Loomio
Sun 16 Feb 2014 7:26PM

Statistics and privacy

MB Manuel Bichler Public Seen by 74

The opt-in statistics.json feature provides real-time sums of the number of users and posts on the D* pod. This might be a privacy issue, especially on small pods.

Is this considered a problem? Should we change the statistics implementation?

S

StarBlessed Sun 16 Feb 2014 8:41PM

And you would be right. I am paranoid. I wont connect my pod to FB or Twitter for that very reason. I'm getting close to pulling it away from Tumblr.
If I had my way, there would be no public data about any kind of D* statistics. But that's just me.

MB

Manuel Bichler Sun 16 Feb 2014 8:52PM

@starblessed Well, the nice thing about a decentralized network is that every pod has their own philosophy - some will provide statistics and some won't, and it's your very personal decision which one you prefer to open an account on.

I think we should make it easily possible for podmins without any programming experience to choose their own statistics philosophy, maybe even provide more options than to opt-in or not to opt-in.

Btw. if you really want to be on a pod that does not provide any statistics whatsoever, the podmin must assure that he/she does not even say "well, about a thousand" when being called by media and asked how many accounts he/she serves.

S

StarBlessed Sun 16 Feb 2014 8:55PM

I opted into the stats. Just for now. I want to see how it could possibly affect the value of the data.

L

lnxwalt Sun 16 Feb 2014 9:08PM

In the linked discussion, we learn that there are two separate issues: each pod's statistics.json file and the central stats collector's polling.
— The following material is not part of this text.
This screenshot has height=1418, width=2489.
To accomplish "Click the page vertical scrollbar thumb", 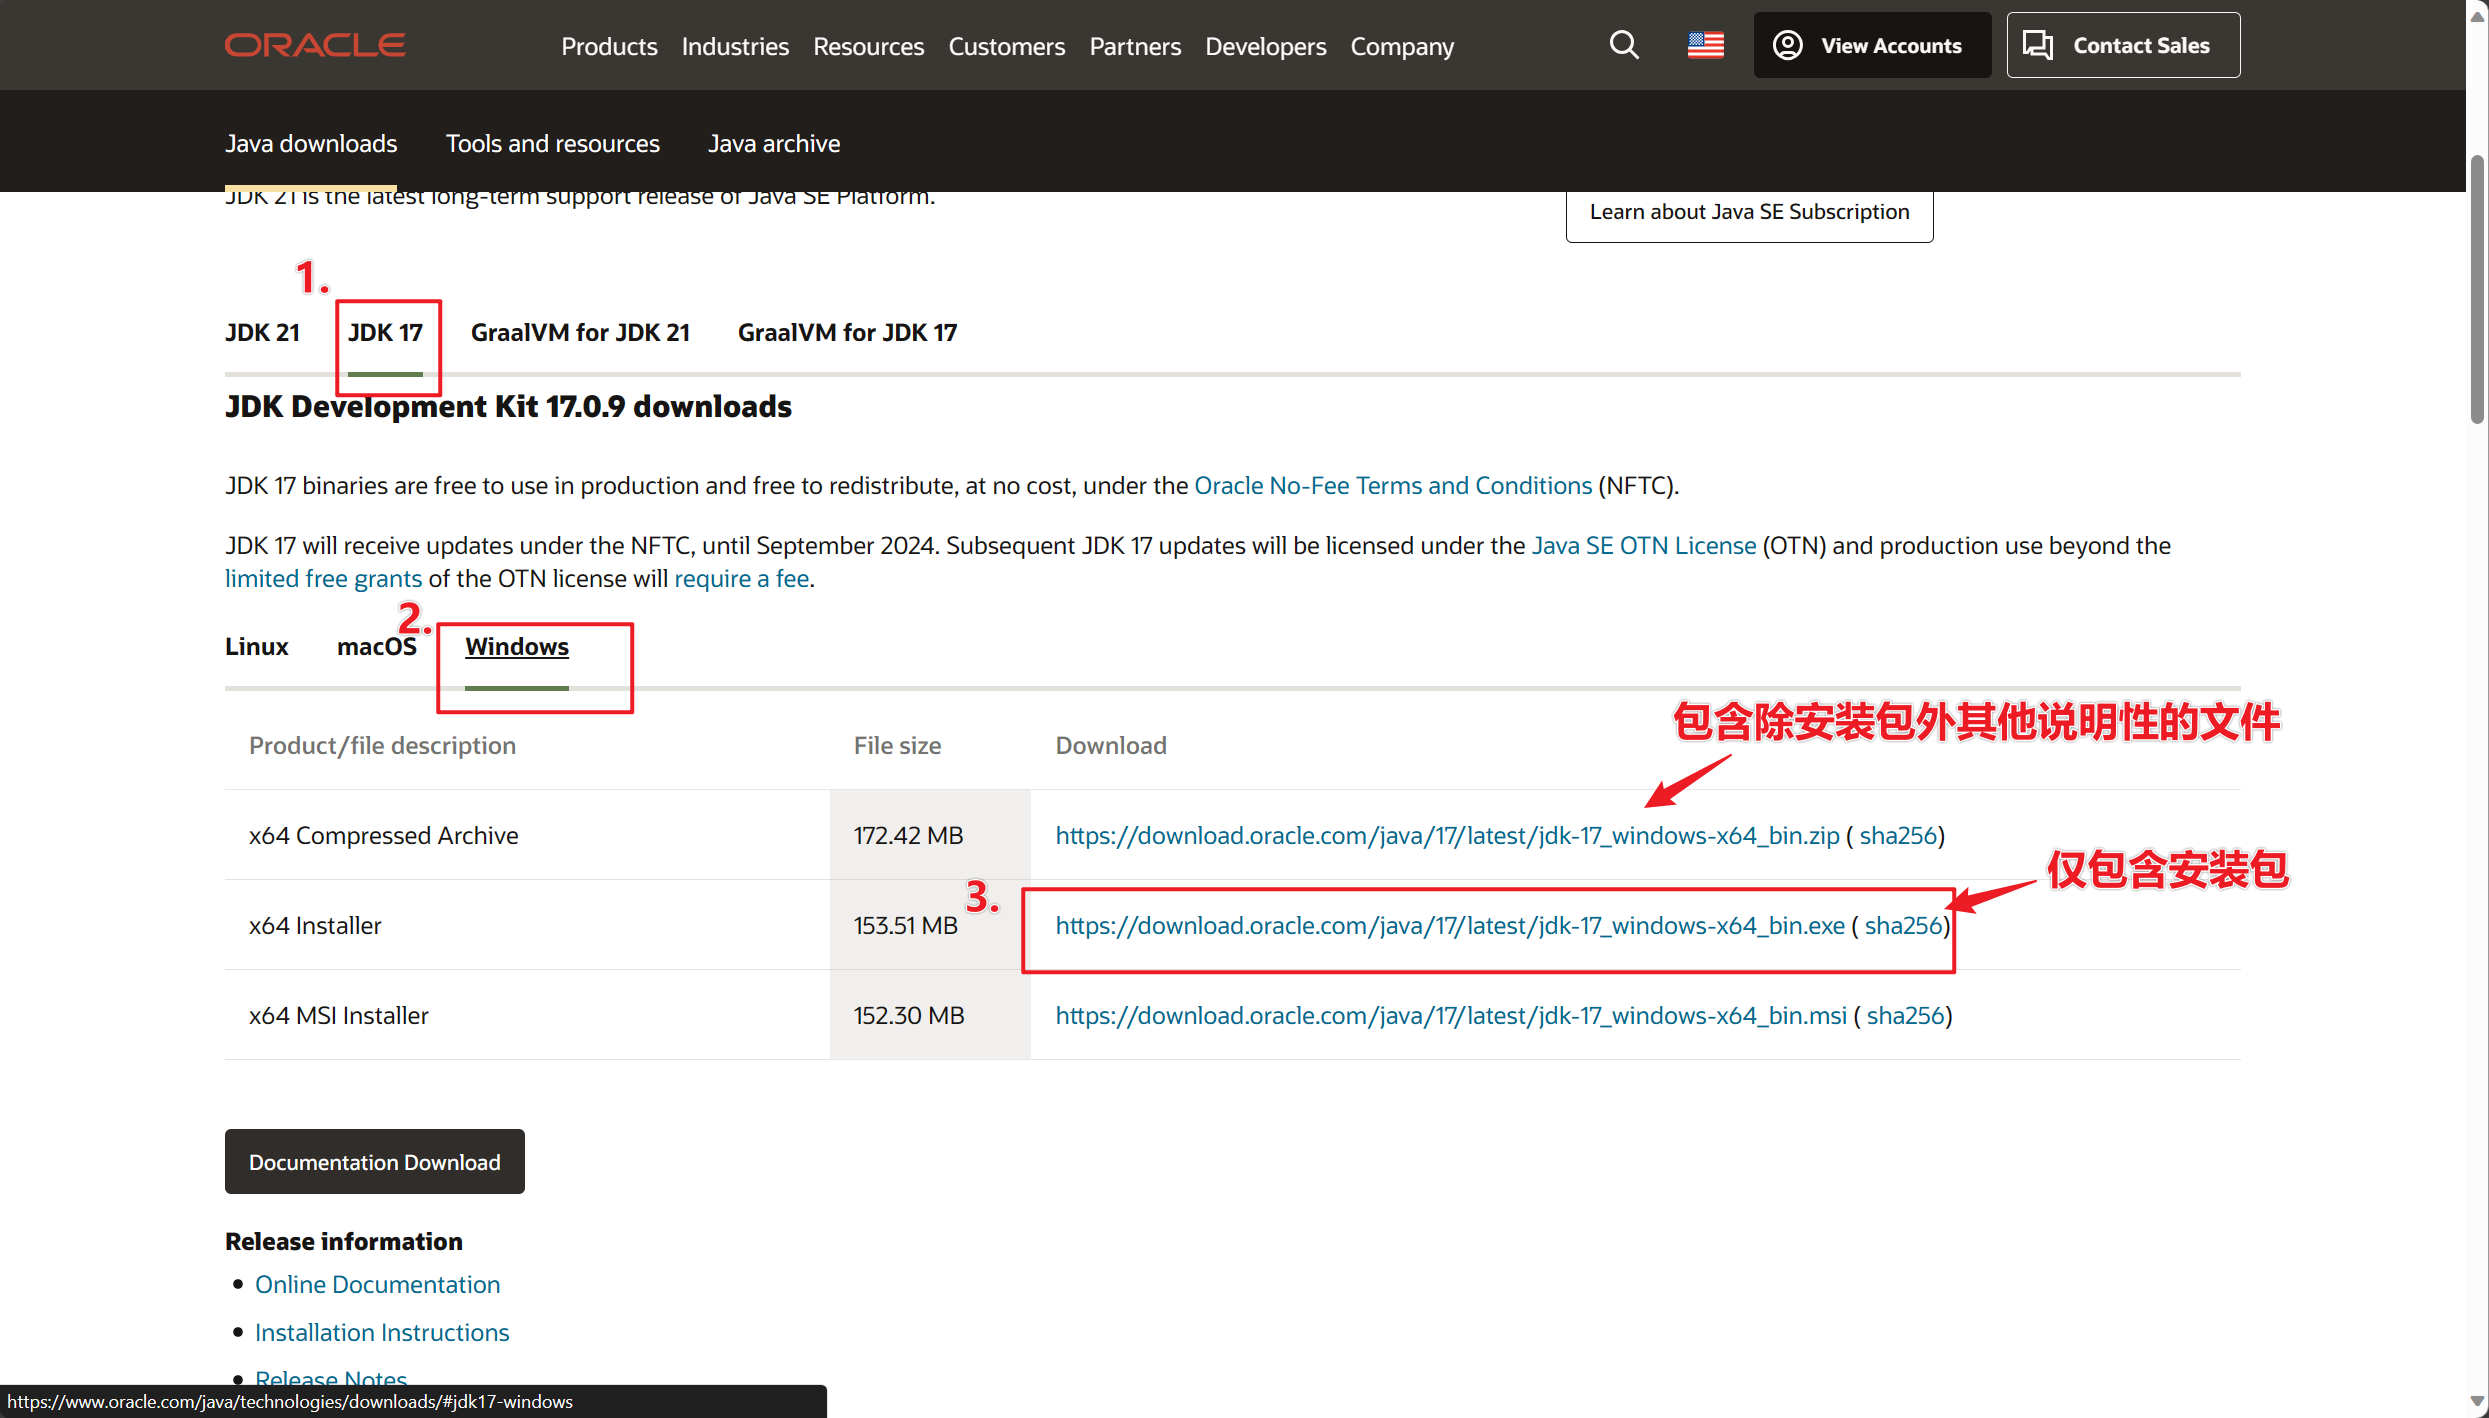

If Diaspora has no concept of regularly scheduled tasks, this change could require a fairly extensive rewrite.

I'm going to abstain because I do not think there is enough of a privacy benefit to justify the extra work this asks Jason to do (rewriting the stats collection process).

MB

Manuel Bichler Sun 16 Feb 2014 9:25PM

@flaburgan you are referring to Jason's statistics hub that pulls every day, but the data itself is pullable in real-time. Just like Jason did, I could write a bot that pulls the pods' data every second instead of every day. This topic is not about any pulling bot, it's about Diaspora's statistics.json feature.

Stats about non-anonymous data are never "completely anonymous", ask @starblessed about that. ;)

@lnxwalt If the community decides that something has to be done, I could do the programming stuff. No need to burden Jason.

F

Flaburgan Sun 16 Feb 2014 9:28PM

Well, in that case, I think that the statistics.json can be updated every day, it looks precise enough for statistics, and long enough to not know when exactly someone registered (but seriously, knowing the massive amount of data online, what's the problem by knowing when "someone" is registering? Believe me, I'm really engage for online privacy, but there I don't get it...)

MB

Manuel Bichler Sun 16 Feb 2014 9:53PM

I know, this seems somewhat paranoid and the D* project probably has many other issues that are much more important than this one.

I just want to raise awareness that real-time sums may lead to data leaking situations on relatively small pods that can only be avoided when opting out of statistics at all. Even on relatively bigger pods, a real-time trend on the number of posts feels somewhat spooky.

We might also only publish the numbers in 100s instead of the exact numbers.

A

Adrenalin Sun 16 Feb 2014 10:29PM

My first thought -- dick swinging

I do not understand at all why and who needs to have these statistics? Are they used to solve concrete problems?

For privacy reasons I would prefer not to analyze anything. Everything else is an invitation for data mining.

MB

Manuel Bichler Sun 16 Feb 2014 10:36PM

@adrenalin the statistics feature is already implemented, see https://www.loomio.org/d/FBjn89X2/central-hub?proposal=1y7tgbVP but it is an opt-in feature, so a fresh installation of D* does not publish any statistics whatsoever.

F

Flaburgan Sun 16 Feb 2014 10:46PM

@adrenalin the statistics are really needed, because we need credibility. To have more people coming in diaspora, more journalist and projects talking about us, more developers helping us to build a nice software. Most of the people who doesn't follow the project just think that "diaspora is dead". We have to fight this idea and we need to show numbers for that.